• _TEXT PROVIDED_:

Introduction

Tandem mass spectrometry has become a critical component of both targeted and untargeted metabolomics experiments. Comparing fragmentation spectra between authentic standards and experimental data is central to making high confidence assignments in targeted metabolomics experiments. Untargeted experiments depend on matching experimental MS2 spectra against databases such as GNPS1, Metlin2, and MassBank3. Although different approaches have been developed4,5, this is still conventionally done by aligning fragment ions that share the same mass-to-charge ratio (m/z) and calculating the cosine similarity of their intensities. As a consequence of early mass spectrometers having low resolution, integer binning was a sufficient alignment step for comparing fragmentation spectra6. But as the resolution of mass spectrometers grew, so too did the sophistication of alignment algorithms necessary for high confidence identification and similarity scoring. Many of these approaches use iterative operations to compare individual fragment ions between reference and experimental spectra, which is inherently slower than vectorized operations.

To this end we introduce BLINK, an approach that enables scoring of fragmentation spectra using sparse matrix operations without the drawbacks of traditional m/z binning-based approaches. Rather than multiplying two matrices of binned fragmentation spectra directly, we use a uniform kernel to link together bins that are within machine noise tolerance, thereby vectorizing the previously costly alignment step. Matching ion counts can be approximated via the same methodology. Here we describe BLINK’s implementation and present a comparison between BLINK and other high performance similarity algorithms like GreedyCosine in MatchMS and Flash entropy7,8.

• _DATA SUPPLIED_:
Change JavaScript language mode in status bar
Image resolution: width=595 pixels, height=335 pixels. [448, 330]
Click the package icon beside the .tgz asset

--

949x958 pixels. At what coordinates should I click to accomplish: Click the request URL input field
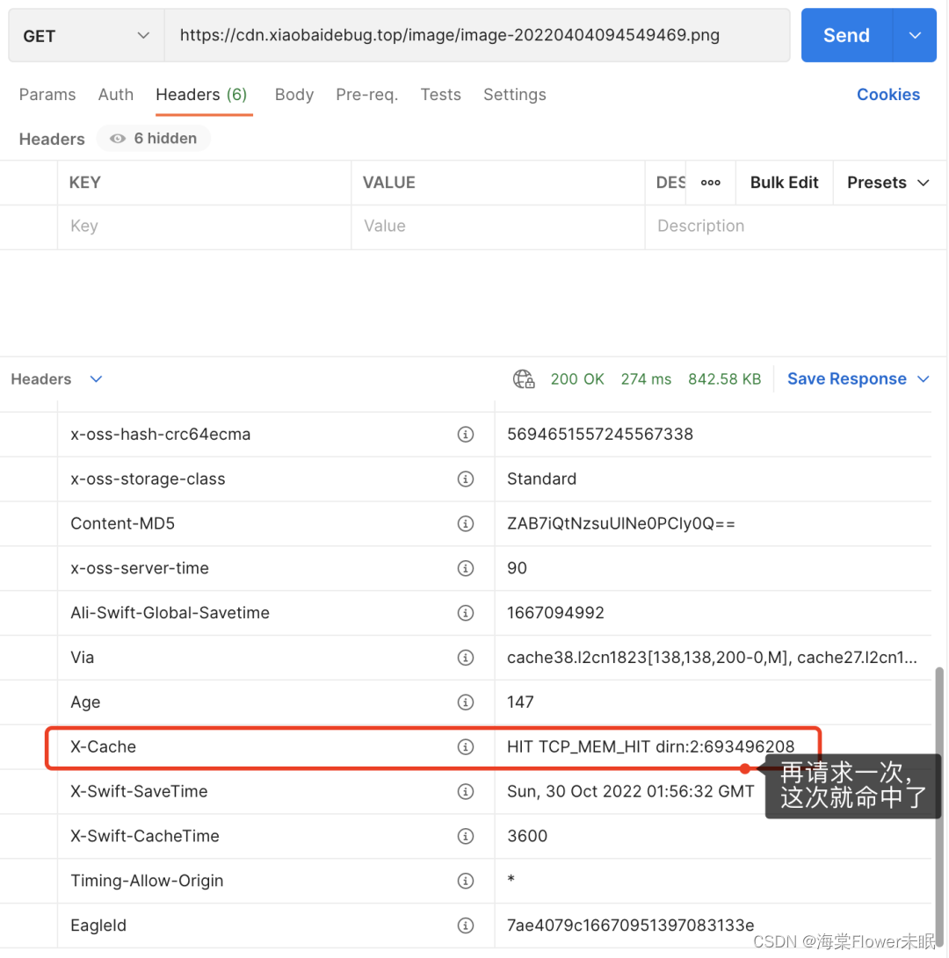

• _SET TASK 1_:
Write out the passage of the BLINK introduction starting with "To this end" and going on through "and Flash entropy7,8.".
• _SET TASK 2_:
For the BLINK introduction, answer yes or no to each statement and quote the words that decide it: (a) Untargeted experiments rely on matching experimental MS2 spectra against databases. (b) BLINK multiplies two matrices of binned fragmentation spectra directly. (c) Integer binning was enough for early mass spectrometers because they had high resolution.

• _REPLY 1_:
To this end we introduce BLINK, an approach that enables scoring of fragmentation spectra using sparse matrix operations without the drawbacks of traditional m/z binning-based approaches. Rather than multiplying two matrices of binned fragmentation spectra directly, we use a uniform kernel to link together bins that are within machine noise tolerance, thereby vectorizing the previously costly alignment step. Matching ion counts can be approximated via the same methodology. Here we describe BLINK’s implementation and present a comparison between BLINK and other high performance similarity algorithms like GreedyCosine in MatchMS and Flash entropy7,8.

• _REPLY 2_:
(a) Yes: "Untargeted experiments depend on matching experimental MS2 spectra against databases"
(b) No: "Rather than multiplying two matrices of binned fragmentation spectra directly, we use a uniform kernel to link together bins that are within machine noise tolerance"
(c) No: "As a consequence of early mass spectrometers having low resolution, integer binning was a sufficient alignment step for comparing fragmentation spectra"